- [EXERCISE AIM]: Begin at the line containing "Given: Start game mode with the Play icon" in the entries below and end at the line containing "Select the admin VMs Management terminal icon"; transcribe that range exactly and nothing outside it.

- [PROVIDED RECORDS]:
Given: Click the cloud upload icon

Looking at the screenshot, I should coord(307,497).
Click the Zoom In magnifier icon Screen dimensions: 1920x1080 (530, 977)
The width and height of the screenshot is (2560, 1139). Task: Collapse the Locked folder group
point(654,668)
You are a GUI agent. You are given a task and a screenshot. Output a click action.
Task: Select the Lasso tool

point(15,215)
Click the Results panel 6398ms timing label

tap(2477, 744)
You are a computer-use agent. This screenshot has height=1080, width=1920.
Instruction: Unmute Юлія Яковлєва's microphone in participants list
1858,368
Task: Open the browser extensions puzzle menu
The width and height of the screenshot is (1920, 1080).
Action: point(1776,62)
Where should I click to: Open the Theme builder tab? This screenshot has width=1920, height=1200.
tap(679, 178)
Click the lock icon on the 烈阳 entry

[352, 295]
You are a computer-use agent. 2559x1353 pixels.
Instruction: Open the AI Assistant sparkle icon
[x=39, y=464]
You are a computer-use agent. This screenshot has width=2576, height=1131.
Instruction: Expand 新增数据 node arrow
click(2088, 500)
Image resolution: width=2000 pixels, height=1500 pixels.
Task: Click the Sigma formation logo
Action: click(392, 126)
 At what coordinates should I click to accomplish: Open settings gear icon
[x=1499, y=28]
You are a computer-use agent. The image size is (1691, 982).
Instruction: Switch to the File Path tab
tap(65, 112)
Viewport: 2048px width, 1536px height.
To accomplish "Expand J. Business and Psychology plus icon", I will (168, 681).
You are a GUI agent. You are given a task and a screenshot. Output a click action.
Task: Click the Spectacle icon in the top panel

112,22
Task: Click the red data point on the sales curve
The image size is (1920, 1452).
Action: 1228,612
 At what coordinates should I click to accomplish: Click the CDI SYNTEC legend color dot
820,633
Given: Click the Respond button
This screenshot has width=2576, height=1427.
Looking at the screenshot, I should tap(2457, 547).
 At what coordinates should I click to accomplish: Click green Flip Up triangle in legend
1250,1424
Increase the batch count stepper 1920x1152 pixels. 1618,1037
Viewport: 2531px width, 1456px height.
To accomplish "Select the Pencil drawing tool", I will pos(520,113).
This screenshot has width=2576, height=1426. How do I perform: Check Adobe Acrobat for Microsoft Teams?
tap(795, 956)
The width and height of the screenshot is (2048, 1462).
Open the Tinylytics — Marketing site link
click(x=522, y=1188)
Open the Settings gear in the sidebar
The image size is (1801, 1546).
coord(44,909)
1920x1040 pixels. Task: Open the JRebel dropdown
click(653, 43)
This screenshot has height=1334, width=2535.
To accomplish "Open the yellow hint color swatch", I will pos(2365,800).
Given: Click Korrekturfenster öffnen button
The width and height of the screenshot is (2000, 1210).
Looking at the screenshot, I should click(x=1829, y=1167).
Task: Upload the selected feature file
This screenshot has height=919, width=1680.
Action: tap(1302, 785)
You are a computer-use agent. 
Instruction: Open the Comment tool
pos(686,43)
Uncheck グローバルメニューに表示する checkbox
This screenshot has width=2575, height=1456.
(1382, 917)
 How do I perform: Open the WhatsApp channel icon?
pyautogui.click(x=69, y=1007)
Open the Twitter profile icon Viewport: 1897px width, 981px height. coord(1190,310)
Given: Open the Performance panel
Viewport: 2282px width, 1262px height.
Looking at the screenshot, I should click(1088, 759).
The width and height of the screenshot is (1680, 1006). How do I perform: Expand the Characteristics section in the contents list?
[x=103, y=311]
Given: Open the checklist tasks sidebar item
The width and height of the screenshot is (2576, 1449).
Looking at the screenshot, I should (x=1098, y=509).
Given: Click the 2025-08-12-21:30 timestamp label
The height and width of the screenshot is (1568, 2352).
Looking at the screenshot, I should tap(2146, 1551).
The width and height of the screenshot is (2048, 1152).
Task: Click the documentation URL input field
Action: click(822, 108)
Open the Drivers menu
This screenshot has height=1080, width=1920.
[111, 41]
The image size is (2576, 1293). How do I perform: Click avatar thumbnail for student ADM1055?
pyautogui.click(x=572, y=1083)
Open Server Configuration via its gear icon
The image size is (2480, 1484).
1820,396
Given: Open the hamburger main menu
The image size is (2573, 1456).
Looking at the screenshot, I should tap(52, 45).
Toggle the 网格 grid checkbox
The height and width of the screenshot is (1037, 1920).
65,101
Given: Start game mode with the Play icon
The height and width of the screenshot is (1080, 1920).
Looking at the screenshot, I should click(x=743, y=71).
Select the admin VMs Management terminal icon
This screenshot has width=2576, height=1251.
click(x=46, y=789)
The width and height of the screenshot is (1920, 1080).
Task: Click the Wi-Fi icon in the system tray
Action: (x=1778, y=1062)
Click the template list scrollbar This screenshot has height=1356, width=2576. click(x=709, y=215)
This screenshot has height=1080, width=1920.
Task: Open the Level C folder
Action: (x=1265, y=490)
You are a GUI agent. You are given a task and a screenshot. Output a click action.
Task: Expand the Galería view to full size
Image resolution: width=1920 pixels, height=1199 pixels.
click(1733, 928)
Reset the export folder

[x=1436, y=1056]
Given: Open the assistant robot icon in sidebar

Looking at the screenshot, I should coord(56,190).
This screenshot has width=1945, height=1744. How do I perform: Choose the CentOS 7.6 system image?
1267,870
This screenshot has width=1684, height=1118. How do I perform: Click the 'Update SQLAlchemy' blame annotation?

- [WRITTEN SOLUTION]:
Given: Start game mode with the Play icon
The height and width of the screenshot is (1080, 1920).
Looking at the screenshot, I should click(x=743, y=71).
Select the admin VMs Management terminal icon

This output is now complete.